Había en la sinagoga un hombre que tenía el espíritu de un demonio inmundo, y
se puso a gritar a grandes voces: «¡Ah! ¿Qué tenemos nosotros contigo, Jesús de
Nazaret? ¿Has venido a destruirnos? Sé quién eres tú: el Santo de Dios». Jesús
entonces le conminó diciendo: «Cállate, y sal de él». Y el demonio, arrojándole
en medio, salió de él sin hacerle ningún daño. Quedaron todos pasmados, y se
decían unos a otros: «¡Qué palabra ésta! Manda con autoridad y poder a los
espíritus inmundos y salen». Y su fama se extendió por todos los lugares de la
región.
Rev. D. Joan BLADÉ i Piñol
(Barcelona,
España)
«Quedaban
asombrados de su doctrina, porque hablaba con autoridad»

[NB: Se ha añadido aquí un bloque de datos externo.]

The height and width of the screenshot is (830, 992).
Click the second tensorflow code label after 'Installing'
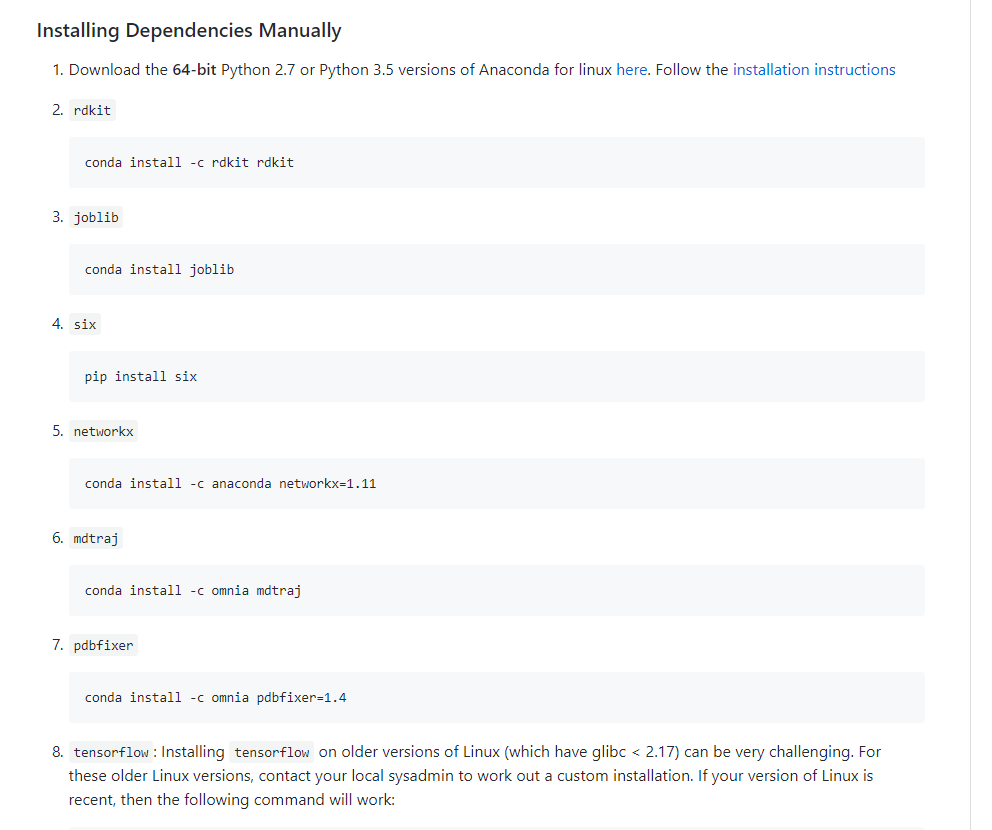pos(271,752)
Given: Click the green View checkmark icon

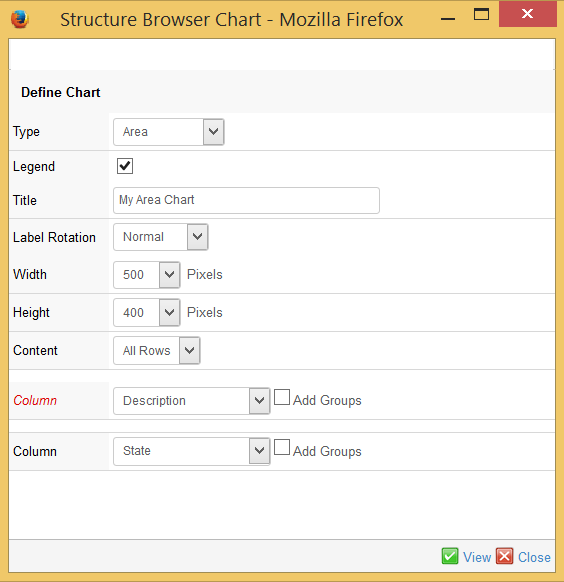Looking at the screenshot, I should pos(450,556).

Hoy vemos cómo la actividad de
enseñar fue para Jesús la misión central de su vida pública. Pero la
predicación de Jesús era muy distinta a la de los otros maestros y esto hacía
que la gente se extrañara y se admirara. Ciertamente, aunque el Señor no había
estudiado (cf. Jn 7,15), desconcertaba con sus enseñanzas, porque «hablaba con
autoridad» (Lc 4,32). Su estilo de hablar tenía la autoridad de quien se sabe
el “Santo de Dios”.
Precisamente, aquella autoridad
de su hablar era lo que daba fuerza a su lenguaje. Utilizaba imágenes vivas y
concretas, sin silogismos ni definiciones; palabras e imágenes que extraía de
la misma naturaleza cuando no de la Sagrada Escritura. No hay duda de que Jesús
era buen observador, hombre cercano a las situaciones humanas: al mismo tiempo
que le vemos enseñando, también lo contemplamos cerca de las gentes haciéndoles
el bien (con curaciones de enfermedades, con expulsiones de demonios, etc.).
Leía en el libro de la vida de cada día experiencias que le servían después
para enseñar. Aunque este material era tan elemental y “rudimentario”, la
palabra del Señor era siempre profunda, inquietante, radicalmente nueva,
definitiva.
La cosa más grande del hablar de
Jesucristo era el compaginar la autoridad divina con la más increíble sencillez
humana. Autoridad y sencillez eran posibles en Jesús gracias al conocimiento
que tenía del Padre y su relación de amorosa obediencia con Él (cf. Mt
11,25-27). Es esta relación con el Padre lo que explica la armonía única entre
la grandeza y la humildad. La autoridad de su hablar no se ajustaba a los
parámetros humanos; no había competencia, ni intereses personales o afán de
lucirse. Era una autoridad que se manifestaba tanto en la sublimidad de la
palabra o de la acción como en la humildad y sencillez. No hubo en sus labios
ni la alabanza personal, ni la altivez, ni gritos. Mansedumbre, dulzura,
comprensión, paz, serenidad, misericordia, verdad, luz, justicia... fueron el
aroma que rodeaba la autoridad de sus enseñanzas.